Nothing but an exact copy is wanted: the line with "You are a computer-use agent. Image resolution: width=411" and each line after it in the data below, last line included.
──────── Entries supplied
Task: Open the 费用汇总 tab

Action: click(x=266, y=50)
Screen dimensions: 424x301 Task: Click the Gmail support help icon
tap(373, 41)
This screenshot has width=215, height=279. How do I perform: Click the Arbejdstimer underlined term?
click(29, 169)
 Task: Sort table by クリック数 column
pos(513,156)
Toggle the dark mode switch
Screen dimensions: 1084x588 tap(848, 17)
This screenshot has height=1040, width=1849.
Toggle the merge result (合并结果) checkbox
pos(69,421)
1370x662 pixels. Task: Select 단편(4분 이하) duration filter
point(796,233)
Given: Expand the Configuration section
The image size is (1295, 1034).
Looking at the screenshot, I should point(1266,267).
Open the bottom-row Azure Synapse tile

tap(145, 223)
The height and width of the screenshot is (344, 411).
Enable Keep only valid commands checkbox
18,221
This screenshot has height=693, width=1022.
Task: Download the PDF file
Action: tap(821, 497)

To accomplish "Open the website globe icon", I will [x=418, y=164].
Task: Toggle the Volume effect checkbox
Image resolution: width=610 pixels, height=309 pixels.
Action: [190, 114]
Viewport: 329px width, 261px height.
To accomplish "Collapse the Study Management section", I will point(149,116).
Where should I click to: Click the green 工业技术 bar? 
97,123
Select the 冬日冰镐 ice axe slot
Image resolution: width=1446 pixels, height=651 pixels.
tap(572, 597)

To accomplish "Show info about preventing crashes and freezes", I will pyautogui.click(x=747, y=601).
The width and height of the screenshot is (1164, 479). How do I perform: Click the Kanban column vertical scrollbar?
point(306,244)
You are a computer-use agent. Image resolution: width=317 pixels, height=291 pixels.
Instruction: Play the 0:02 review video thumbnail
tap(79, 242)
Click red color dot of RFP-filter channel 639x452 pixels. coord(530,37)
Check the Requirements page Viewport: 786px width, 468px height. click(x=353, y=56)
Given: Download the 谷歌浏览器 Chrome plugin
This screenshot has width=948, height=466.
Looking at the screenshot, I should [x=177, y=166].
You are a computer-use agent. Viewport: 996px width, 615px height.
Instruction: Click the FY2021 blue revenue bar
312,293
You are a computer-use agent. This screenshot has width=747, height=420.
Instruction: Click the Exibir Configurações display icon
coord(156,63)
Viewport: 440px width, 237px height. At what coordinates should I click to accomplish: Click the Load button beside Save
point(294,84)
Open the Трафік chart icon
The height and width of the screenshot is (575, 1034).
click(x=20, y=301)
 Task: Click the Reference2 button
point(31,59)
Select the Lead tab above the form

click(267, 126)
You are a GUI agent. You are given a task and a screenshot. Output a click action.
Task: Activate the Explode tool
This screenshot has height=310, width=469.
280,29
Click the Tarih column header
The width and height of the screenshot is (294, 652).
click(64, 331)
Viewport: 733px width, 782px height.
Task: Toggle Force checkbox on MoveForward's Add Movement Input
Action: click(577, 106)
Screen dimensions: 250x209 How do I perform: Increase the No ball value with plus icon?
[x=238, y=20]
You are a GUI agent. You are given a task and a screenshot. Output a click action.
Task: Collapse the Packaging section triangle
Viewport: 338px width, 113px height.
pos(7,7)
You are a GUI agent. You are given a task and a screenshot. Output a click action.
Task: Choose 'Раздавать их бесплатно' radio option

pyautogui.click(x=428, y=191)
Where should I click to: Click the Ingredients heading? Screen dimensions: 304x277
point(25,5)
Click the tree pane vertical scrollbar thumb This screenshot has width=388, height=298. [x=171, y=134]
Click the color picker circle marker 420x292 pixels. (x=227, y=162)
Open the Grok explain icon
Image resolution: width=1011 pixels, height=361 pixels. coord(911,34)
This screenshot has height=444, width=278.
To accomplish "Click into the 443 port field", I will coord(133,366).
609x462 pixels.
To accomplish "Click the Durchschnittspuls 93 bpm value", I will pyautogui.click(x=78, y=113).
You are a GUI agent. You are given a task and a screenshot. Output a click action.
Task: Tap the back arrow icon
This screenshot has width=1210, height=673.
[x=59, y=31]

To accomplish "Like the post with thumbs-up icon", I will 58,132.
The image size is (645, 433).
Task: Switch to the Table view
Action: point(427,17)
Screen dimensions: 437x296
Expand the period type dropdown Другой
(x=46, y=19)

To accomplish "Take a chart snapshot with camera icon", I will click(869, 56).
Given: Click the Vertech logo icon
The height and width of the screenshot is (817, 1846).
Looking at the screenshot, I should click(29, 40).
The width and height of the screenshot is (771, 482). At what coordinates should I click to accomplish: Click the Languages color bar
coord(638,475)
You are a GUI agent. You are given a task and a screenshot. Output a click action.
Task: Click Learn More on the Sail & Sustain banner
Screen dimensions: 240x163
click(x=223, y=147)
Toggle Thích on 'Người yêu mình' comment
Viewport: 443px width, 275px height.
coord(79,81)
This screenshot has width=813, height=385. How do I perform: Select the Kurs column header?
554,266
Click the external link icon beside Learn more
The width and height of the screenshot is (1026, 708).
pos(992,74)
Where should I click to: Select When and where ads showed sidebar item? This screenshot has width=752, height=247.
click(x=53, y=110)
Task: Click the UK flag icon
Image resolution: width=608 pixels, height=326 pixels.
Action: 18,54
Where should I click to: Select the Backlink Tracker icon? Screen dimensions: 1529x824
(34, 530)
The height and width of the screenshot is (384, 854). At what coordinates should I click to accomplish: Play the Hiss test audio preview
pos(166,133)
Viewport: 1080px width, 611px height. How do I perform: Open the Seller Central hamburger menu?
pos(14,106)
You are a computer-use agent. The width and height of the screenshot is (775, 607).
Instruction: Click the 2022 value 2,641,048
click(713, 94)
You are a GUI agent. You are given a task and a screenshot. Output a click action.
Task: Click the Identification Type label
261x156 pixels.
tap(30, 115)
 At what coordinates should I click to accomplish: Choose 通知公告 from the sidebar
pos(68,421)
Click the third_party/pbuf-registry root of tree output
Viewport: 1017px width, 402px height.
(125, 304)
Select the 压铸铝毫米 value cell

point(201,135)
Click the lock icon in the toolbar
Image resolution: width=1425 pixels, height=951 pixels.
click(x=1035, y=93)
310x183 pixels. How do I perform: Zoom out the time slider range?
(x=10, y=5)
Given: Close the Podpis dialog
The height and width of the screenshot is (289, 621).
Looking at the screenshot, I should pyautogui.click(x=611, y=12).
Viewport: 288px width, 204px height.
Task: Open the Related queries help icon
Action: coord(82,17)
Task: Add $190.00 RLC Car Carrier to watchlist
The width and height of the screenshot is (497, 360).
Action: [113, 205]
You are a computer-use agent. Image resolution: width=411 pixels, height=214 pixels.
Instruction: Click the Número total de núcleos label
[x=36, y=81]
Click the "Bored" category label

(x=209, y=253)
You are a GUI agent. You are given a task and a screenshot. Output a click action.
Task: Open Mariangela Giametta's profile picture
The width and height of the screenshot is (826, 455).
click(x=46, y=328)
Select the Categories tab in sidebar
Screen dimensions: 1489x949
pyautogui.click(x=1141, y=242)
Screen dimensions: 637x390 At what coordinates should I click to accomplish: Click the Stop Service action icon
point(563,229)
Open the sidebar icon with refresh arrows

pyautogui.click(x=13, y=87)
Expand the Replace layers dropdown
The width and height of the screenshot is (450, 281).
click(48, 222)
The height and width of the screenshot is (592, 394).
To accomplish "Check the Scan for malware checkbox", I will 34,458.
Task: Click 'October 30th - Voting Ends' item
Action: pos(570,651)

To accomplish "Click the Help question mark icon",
────────────────
▶ Exercise answer:
You are a computer-use agent. Image resolution: width=411 pixels, height=214 pixels.
Instruction: Click the Número total de núcleos label
[x=36, y=81]
Click the "Bored" category label

(x=209, y=253)
You are a GUI agent. You are given a task and a screenshot. Output a click action.
Task: Open Mariangela Giametta's profile picture
The width and height of the screenshot is (826, 455).
click(x=46, y=328)
Select the Categories tab in sidebar
Screen dimensions: 1489x949
pyautogui.click(x=1141, y=242)
Screen dimensions: 637x390 At what coordinates should I click to accomplish: Click the Stop Service action icon
point(563,229)
Open the sidebar icon with refresh arrows

pyautogui.click(x=13, y=87)
Expand the Replace layers dropdown
The width and height of the screenshot is (450, 281).
click(48, 222)
The height and width of the screenshot is (592, 394).
To accomplish "Check the Scan for malware checkbox", I will 34,458.
Task: Click 'October 30th - Voting Ends' item
Action: pos(570,651)

To accomplish "Click the Help question mark icon",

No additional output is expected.